A Highland minister has claimed that schools across the region are becoming “increasingly hostile” environments for Christian pupils.
The Rev Alasdair Macleod, minister of Smithon Free Church, made the comments as Skye, Lochaber and Badenoch MSP Kate Forbes revealed she was recently approached by families in her constituency for the first time about the bullying of children over their religious beliefs.
Miss Forbes said that she now intends to do further work to invite responses from constituents on any similar types of experiences.
The Rev Macleod, who has ministered across the Highlands and regularly speaks to families across the region, said: “It feels to me that schools are becoming an increasingly hostile environment for Christian pupils, and this hostility must stop.
“Bullying, mocking or intimidation towards pupils on the basis of their Christian faith is unacceptable and needs to be recognised as such. Until this happens, many pupils and their families will continue to be reluctant to speak out.
“Based on my own pastoral experiences there would certainly appear to be a growing problem of intolerance towards Christian pupils which authorities need to address.”
Miss Forbes said that it was the first time that constituents have directly raised these particular issues with her, and has been the subject of more informal conversations previously.
It prompted her to ask the question in parliament earlier this week of the Scottish Government’s stance on protecting young people’s religious observance, education and freedom of religious beliefs in schools.
Deputy First Minister John Swiney said that freedom of religious belief is an important feature of Scottish life which must also apply in schools, and that the Education Act gives councils the basis to provide religious and moral education schools and the right to withdraw children from such activities.
Miss Forbes added: “The families who approached me believe that there can be a lack of understanding about the diversity of religion in Scotland today, and this can often result in a lack of tolerance or mockery of religious practices.”

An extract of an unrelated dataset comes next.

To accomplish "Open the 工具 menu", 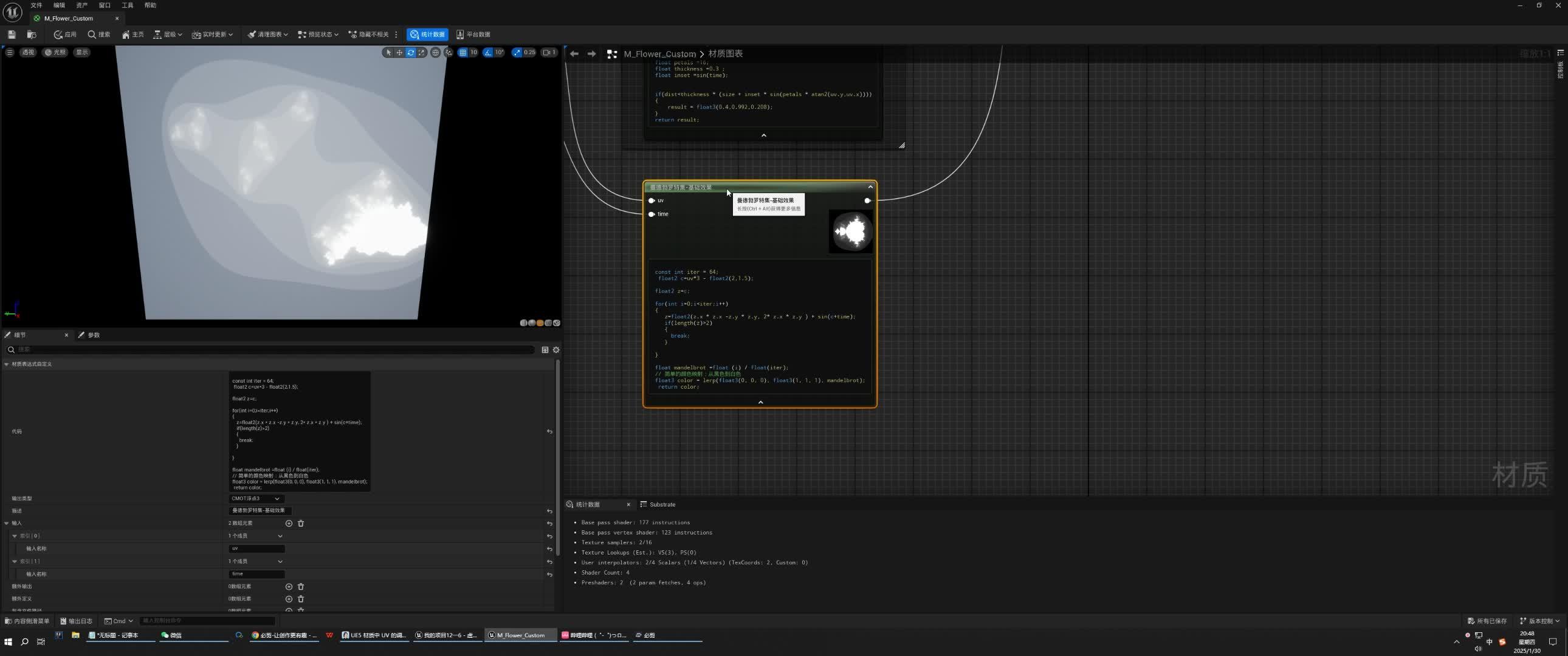I will [x=127, y=5].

The Rev Dr Richard Frazer, convener of the Church and Society Council of the Church of Scotland, stressed that the role of religious observance or time for reflection remains “essential.”
He congratulated Miss Forbes for raising the issue and stressed that all religions and beliefs – including those who hold no faith – should be cherished, and that safe spaces for spiritual development should be available to all young people.
Fraser Sutherland, campaigns manager at Humanist Society Scotland, said the news of young people getting bullied at school due to faith or belief is “worrying”.
He said that schools should always provide support to young people through their guidance and support structures, but feels part of the issue is that Scots law actively bars pupils from the right to exercise their freedom of religion and belief at school.
He said that young people – including those aged 16, 17 and 18 – are required by law to attend religious observance sessions arranged by the school, even when it conflicts with their own beliefs.
Mr Sutherland said: “In order to ensure all young people’s rights to freedom of religion and belief is protected, the government must end the legal bar on them manifesting these rights at school and allow them to opt out of church services if that is their choice.”